■ **SHORT TASK A**
Write out these lines from the entries without any changes: start at the line that contains "This screenshot has height=931, width=1231." and stop after the line that contains "click(x=566, y=299)". Include both of those lines and nothing else.

■ **PASSAGE GIVEN**

Yes, that's right. And it is.

But relating to the Eternal God is somewhat different, at least for the present, from relating to other human beings, since we do not visibly see God at the moment. It does require an additional use of faith and hope, for sure.
Right. So the "regular faith, the kind needed in ordinary relationships" is not enough to sustain your belief in God; the difference, it seems to me, being the extra dollop of hope included in every 'probabilistic calculation' you perform. You hope the Bible is the inspired word of God, unlike the thousands of beliefs and religions you insist are human creations. I won't labour the point, but you hope the various arguments presented in favour of God are sound, and you hope your feeling of a relationship with God is based on some interaction between you and him.
Well, again, there's a debased version of "hope," just as there is a debased interpretation of "faith." In both cases, the debased version assumes that there's no evidence or warrant for either -- that one has "hope" in things that are improbable, and "faith" in things that are unrealistic. But neither word, in a full-blooded way implies either.

Just as "faith" is a probability calculation premised on estimating the evidence for the truth of something to be strong, hope is simply belief that what God has said He will do. It's a vote of confidence in the character of the One whom one has come to know.

So, you might say, you "hope" that your wife will be faithful to you. And she will, if she is a person of good character and morals. You know her to be a person of good character and morals, the type to keep her vows to you, so you have every reason to trust that she will also prove faithful. And your confidence in her good character will empower your relationship to grow stronger and more trusting.

■ **DATA IN THIS EXERCISE**
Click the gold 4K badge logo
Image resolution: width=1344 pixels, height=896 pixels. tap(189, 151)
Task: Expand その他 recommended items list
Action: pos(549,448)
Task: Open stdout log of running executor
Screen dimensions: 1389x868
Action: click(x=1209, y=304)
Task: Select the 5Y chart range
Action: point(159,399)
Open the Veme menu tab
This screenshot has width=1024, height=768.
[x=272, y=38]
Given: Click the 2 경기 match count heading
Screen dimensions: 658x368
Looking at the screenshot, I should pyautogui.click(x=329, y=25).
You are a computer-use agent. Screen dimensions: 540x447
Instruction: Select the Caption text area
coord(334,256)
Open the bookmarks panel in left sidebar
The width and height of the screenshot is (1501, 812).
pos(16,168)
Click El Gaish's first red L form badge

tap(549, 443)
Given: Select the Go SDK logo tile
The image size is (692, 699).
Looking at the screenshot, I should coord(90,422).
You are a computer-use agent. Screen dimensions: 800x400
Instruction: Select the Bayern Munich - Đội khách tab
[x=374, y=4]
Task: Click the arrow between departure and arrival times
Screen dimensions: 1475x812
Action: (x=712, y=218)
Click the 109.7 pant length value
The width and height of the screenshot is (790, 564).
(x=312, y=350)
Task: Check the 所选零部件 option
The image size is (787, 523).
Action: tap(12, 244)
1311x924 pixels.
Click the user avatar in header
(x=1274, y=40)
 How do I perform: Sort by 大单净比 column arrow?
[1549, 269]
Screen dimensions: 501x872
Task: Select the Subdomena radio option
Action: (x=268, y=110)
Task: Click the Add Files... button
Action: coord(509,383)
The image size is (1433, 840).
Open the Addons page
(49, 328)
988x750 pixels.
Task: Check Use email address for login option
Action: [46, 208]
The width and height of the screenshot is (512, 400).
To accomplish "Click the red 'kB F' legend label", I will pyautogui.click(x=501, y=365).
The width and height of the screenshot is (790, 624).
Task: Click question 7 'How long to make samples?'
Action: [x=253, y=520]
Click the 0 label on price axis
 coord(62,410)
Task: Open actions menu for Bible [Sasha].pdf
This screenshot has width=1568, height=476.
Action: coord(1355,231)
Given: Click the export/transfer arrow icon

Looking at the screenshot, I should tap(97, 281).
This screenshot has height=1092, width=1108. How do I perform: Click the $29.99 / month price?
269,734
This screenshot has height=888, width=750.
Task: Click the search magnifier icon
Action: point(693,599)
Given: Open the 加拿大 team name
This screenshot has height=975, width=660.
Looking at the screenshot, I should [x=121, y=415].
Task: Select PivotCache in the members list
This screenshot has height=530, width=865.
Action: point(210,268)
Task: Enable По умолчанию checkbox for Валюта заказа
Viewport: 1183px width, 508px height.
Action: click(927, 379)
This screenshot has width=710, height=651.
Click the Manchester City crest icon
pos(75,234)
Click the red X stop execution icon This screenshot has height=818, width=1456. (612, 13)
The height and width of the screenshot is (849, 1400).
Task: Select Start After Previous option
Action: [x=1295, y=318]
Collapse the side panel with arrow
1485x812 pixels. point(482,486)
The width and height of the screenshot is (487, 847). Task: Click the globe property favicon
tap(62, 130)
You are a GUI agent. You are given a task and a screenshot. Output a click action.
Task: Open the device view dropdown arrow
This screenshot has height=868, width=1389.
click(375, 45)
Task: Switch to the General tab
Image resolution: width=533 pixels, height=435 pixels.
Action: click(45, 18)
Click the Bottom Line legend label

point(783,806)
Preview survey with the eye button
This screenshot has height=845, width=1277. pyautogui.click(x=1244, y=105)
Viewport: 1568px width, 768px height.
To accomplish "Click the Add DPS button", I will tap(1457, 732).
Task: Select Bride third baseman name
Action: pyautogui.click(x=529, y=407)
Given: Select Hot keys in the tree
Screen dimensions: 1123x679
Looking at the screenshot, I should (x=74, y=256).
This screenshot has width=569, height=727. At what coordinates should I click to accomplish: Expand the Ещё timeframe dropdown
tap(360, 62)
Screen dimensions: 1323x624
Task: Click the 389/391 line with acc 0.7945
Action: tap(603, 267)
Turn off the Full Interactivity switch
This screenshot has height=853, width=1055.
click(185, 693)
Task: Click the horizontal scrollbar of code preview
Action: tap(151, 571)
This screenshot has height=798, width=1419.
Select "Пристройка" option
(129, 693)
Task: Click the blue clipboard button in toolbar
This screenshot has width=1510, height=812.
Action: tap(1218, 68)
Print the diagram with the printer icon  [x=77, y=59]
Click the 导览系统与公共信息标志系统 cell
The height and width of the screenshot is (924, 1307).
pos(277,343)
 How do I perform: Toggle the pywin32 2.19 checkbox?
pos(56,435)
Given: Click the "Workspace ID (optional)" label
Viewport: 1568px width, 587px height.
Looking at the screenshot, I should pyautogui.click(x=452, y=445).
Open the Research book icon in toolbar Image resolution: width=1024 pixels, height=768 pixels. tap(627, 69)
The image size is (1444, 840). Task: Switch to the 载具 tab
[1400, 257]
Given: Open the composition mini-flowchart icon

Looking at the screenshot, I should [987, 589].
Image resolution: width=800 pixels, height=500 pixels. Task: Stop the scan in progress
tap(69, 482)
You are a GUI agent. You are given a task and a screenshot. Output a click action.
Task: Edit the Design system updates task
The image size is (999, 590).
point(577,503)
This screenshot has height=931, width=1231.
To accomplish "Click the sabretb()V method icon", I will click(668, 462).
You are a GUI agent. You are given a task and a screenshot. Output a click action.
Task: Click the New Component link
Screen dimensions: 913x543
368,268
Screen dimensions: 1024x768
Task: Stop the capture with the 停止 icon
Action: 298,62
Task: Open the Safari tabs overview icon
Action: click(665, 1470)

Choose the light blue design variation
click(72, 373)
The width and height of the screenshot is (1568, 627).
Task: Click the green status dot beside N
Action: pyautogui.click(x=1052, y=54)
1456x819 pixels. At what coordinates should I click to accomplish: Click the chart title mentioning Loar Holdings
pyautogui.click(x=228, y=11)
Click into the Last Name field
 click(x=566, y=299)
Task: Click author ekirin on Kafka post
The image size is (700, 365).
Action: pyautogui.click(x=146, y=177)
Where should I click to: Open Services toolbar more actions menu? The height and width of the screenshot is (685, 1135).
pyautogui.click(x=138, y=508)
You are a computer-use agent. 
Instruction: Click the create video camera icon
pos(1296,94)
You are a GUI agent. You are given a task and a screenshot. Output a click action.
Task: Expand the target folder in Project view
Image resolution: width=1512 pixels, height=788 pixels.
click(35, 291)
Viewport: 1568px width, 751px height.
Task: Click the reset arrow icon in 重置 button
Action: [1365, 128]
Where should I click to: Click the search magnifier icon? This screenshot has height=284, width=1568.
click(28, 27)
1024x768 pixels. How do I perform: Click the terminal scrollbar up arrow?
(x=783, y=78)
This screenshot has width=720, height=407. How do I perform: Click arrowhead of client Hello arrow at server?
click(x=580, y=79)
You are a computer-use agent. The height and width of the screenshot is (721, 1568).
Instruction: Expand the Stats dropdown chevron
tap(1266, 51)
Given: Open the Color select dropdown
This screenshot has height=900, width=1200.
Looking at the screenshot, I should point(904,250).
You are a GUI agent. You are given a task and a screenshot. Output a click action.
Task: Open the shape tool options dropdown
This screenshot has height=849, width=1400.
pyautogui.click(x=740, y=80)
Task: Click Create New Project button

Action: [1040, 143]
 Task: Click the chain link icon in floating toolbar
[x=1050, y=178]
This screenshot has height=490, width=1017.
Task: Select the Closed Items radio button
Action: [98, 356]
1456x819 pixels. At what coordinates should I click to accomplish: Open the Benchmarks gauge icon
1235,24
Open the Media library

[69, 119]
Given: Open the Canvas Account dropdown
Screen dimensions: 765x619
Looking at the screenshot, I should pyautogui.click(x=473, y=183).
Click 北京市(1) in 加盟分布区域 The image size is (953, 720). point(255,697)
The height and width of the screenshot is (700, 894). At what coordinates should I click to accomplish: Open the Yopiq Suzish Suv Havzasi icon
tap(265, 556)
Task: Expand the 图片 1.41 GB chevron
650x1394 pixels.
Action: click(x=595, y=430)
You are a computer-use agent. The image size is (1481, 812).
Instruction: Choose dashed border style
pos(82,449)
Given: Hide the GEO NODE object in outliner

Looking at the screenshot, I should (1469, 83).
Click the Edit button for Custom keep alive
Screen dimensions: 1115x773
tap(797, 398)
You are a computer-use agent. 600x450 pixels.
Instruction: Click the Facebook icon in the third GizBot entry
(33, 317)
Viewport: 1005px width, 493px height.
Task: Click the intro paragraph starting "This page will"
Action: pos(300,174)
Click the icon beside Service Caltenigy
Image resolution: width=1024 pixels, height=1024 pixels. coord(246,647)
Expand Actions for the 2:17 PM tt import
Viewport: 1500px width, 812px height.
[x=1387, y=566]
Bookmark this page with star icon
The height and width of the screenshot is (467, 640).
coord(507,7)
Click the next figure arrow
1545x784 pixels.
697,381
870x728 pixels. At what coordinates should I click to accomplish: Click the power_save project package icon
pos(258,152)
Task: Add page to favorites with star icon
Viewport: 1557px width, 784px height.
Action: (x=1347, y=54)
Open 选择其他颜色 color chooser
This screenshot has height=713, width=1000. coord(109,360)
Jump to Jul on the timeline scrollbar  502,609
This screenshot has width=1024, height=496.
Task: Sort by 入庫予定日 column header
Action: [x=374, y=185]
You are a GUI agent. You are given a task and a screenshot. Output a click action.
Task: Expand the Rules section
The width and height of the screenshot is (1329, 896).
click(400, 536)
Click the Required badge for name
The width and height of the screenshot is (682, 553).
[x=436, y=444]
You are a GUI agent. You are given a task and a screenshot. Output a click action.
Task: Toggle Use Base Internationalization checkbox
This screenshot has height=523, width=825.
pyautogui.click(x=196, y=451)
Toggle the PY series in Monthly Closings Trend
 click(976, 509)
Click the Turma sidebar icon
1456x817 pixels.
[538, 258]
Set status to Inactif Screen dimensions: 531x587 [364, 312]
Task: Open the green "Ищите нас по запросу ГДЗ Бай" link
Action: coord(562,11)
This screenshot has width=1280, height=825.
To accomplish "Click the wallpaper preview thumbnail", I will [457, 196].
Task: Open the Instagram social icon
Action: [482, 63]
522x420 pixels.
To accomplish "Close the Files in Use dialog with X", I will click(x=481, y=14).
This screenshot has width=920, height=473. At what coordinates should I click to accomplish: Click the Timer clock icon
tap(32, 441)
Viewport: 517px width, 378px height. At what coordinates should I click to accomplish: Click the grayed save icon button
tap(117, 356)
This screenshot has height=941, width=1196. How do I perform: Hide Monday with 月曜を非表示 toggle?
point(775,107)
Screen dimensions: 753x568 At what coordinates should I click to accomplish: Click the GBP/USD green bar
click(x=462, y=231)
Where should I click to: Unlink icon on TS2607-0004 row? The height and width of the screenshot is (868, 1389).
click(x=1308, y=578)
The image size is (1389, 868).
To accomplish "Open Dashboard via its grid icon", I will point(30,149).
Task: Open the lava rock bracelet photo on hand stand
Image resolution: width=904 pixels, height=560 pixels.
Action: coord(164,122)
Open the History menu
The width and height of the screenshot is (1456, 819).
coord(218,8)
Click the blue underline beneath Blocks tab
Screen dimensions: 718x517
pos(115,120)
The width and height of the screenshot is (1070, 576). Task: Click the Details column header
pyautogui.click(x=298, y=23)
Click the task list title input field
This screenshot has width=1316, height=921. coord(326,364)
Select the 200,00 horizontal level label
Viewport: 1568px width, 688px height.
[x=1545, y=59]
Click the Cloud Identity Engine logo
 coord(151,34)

■ **SHORT TASK B**
In the passage on faith and hope, shorten the paragraph that begins "Well, again, there's a debased version" while keeping its main points.

■ **CORRECT RESPONSE A**
This screenshot has height=931, width=1231.
To accomplish "Click the sabretb()V method icon", I will click(668, 462).
You are a GUI agent. You are given a task and a screenshot. Output a click action.
Task: Click the New Component link
Screen dimensions: 913x543
368,268
Screen dimensions: 1024x768
Task: Stop the capture with the 停止 icon
Action: 298,62
Task: Open the Safari tabs overview icon
Action: click(665, 1470)

Choose the light blue design variation
click(72, 373)
The width and height of the screenshot is (1568, 627).
Task: Click the green status dot beside N
Action: pyautogui.click(x=1052, y=54)
1456x819 pixels. At what coordinates should I click to accomplish: Click the chart title mentioning Loar Holdings
pyautogui.click(x=228, y=11)
Click into the Last Name field
 click(x=566, y=299)

■ **CORRECT RESPONSE B**
"Hope" and "faith" both have debased versions that assume there is no evidence or warrant behind them. These versions treat hope as trust in the improbable and faith as trust in the unrealistic. In its full sense, neither word implies either.